- _課題_:
下のデータから、「Task: Click the red」を含む行から「click(293, 41)」を含む行までを、一字も変えずに引用しなさい。両端の行も含めること。

※

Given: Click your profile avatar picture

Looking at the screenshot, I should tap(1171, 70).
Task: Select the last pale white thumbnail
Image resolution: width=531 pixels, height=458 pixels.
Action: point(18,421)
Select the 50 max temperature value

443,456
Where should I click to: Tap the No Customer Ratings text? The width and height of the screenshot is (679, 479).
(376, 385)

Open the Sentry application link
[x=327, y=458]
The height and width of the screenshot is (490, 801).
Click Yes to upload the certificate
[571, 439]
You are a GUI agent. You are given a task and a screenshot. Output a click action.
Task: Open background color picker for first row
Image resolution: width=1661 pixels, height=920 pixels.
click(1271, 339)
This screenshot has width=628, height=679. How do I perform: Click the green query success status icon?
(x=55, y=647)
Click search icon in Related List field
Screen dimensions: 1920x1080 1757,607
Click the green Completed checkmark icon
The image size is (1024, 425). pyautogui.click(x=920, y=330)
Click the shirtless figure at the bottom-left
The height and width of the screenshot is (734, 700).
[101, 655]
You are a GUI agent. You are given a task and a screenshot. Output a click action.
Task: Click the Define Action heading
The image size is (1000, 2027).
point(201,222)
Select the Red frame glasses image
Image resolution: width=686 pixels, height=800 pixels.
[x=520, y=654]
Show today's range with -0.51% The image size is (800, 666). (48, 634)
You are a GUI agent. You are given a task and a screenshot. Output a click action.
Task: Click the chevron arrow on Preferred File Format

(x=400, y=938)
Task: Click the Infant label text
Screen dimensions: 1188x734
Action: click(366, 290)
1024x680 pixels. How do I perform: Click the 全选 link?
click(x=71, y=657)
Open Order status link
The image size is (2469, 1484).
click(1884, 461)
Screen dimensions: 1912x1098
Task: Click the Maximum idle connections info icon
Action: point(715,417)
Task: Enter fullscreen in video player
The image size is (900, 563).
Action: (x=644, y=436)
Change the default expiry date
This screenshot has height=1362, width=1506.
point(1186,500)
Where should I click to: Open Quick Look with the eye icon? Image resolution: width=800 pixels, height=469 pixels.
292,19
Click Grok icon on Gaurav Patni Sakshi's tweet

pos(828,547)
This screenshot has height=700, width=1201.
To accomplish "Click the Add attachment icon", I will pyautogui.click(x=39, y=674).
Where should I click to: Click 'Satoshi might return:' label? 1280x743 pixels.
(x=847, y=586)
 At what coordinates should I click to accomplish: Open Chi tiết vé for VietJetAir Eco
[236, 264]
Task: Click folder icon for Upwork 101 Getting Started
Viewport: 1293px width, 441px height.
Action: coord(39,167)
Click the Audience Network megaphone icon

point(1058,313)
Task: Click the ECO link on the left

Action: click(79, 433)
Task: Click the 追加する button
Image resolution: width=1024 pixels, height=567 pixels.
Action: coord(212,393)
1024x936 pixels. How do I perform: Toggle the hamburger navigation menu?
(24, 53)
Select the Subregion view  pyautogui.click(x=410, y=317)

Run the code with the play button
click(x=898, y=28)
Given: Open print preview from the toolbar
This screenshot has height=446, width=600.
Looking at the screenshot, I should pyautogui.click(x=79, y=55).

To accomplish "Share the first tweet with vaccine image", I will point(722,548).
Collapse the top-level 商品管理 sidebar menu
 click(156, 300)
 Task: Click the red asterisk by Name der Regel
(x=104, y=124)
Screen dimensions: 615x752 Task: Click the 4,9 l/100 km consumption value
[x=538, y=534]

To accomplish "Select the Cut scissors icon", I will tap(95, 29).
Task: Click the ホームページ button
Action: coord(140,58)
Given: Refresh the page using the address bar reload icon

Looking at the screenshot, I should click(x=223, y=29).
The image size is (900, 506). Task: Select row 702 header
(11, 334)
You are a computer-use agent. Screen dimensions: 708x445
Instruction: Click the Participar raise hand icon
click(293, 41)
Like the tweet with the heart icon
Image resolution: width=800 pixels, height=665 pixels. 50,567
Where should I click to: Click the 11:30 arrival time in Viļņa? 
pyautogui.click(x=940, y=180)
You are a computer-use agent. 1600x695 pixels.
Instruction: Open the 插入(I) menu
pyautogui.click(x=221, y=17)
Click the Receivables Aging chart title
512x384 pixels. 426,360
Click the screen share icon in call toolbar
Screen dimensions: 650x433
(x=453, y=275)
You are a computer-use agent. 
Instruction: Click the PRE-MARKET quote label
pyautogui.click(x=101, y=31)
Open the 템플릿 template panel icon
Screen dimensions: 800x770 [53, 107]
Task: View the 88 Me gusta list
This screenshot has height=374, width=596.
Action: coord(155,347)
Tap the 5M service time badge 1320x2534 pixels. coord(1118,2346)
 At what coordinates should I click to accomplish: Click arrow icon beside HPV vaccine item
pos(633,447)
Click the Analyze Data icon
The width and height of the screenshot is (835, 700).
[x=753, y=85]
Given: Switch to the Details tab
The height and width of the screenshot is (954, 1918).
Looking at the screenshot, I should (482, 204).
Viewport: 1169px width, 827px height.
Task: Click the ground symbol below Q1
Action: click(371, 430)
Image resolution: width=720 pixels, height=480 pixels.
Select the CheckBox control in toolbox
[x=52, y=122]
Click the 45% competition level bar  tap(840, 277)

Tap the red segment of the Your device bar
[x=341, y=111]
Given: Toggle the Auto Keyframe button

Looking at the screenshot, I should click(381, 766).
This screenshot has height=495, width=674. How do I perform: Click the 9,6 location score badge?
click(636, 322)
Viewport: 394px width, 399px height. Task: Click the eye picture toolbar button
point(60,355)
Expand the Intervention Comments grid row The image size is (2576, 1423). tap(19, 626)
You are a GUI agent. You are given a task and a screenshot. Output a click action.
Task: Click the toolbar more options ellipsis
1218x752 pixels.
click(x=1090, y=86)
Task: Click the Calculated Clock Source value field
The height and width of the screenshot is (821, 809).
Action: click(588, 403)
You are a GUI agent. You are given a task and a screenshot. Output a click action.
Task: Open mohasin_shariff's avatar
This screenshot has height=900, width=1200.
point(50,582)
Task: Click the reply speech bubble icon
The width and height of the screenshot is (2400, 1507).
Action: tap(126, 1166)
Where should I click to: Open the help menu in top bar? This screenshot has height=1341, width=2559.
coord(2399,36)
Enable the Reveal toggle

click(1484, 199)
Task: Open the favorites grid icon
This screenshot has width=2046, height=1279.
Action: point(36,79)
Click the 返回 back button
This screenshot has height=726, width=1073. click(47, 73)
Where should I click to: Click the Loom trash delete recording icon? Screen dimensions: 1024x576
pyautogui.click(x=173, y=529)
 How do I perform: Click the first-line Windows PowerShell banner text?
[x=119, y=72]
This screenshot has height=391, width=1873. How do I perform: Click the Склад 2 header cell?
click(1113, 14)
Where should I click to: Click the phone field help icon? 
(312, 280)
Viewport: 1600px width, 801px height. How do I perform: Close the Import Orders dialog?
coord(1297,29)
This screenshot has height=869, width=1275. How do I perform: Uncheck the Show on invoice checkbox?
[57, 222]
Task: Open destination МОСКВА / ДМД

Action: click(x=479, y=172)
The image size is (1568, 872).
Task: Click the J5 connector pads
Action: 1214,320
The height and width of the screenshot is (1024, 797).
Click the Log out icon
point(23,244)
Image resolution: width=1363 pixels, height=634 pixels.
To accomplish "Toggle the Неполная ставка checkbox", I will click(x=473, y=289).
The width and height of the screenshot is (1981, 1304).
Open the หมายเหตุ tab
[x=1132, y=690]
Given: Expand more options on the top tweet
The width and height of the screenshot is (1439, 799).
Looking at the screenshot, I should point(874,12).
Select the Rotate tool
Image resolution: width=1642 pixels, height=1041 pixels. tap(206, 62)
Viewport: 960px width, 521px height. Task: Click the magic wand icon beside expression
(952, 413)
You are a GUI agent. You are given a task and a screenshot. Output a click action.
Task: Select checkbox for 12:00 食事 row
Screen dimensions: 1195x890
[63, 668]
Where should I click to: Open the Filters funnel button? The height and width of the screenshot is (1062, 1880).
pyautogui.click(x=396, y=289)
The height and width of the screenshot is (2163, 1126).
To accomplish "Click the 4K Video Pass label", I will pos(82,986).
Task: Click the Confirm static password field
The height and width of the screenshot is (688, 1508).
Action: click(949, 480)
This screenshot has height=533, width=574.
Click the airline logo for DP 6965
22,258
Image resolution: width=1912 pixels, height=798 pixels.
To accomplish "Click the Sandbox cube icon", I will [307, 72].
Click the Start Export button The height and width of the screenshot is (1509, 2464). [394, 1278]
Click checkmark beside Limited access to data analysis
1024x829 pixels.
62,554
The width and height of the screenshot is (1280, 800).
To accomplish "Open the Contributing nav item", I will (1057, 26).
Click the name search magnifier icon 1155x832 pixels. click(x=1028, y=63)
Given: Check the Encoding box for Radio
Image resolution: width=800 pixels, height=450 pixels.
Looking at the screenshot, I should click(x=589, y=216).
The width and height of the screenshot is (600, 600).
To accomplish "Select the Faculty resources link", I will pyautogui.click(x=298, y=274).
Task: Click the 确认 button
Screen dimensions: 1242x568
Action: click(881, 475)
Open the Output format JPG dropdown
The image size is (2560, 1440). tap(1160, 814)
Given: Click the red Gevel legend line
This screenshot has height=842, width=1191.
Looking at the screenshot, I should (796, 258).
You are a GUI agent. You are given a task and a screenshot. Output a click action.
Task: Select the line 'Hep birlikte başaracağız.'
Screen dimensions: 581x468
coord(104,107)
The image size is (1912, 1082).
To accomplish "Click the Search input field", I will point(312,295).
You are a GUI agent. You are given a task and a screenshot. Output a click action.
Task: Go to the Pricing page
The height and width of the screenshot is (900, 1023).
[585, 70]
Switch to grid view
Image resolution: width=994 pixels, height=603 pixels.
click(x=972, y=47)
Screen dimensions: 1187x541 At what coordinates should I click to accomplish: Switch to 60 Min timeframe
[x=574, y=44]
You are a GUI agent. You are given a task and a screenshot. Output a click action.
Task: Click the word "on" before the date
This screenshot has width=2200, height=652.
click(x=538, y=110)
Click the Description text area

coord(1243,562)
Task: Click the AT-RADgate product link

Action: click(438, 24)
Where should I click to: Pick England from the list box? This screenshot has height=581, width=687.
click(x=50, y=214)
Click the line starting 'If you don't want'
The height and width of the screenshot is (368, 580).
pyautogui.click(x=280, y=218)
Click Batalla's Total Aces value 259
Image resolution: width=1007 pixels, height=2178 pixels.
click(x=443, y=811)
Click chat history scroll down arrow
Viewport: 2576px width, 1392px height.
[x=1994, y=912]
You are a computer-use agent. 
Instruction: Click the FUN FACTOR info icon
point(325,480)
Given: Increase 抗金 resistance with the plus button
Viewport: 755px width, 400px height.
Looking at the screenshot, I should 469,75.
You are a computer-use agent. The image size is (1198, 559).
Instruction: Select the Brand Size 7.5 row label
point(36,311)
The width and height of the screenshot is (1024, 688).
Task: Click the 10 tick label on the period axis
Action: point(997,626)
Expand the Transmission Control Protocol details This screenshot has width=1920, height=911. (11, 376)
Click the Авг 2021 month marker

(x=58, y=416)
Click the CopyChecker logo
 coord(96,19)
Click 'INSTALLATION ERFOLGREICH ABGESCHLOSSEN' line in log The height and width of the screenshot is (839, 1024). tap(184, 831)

※

- _演習の結果_:
 Task: Click the red asterisk by Name der Regel
(x=104, y=124)
Screen dimensions: 615x752 Task: Click the 4,9 l/100 km consumption value
[x=538, y=534]

To accomplish "Select the Cut scissors icon", I will tap(95, 29).
Task: Click the ホームページ button
Action: coord(140,58)
Given: Refresh the page using the address bar reload icon

Looking at the screenshot, I should click(x=223, y=29).
The image size is (900, 506). Task: Select row 702 header
(11, 334)
You are a computer-use agent. Screen dimensions: 708x445
Instruction: Click the Participar raise hand icon
click(293, 41)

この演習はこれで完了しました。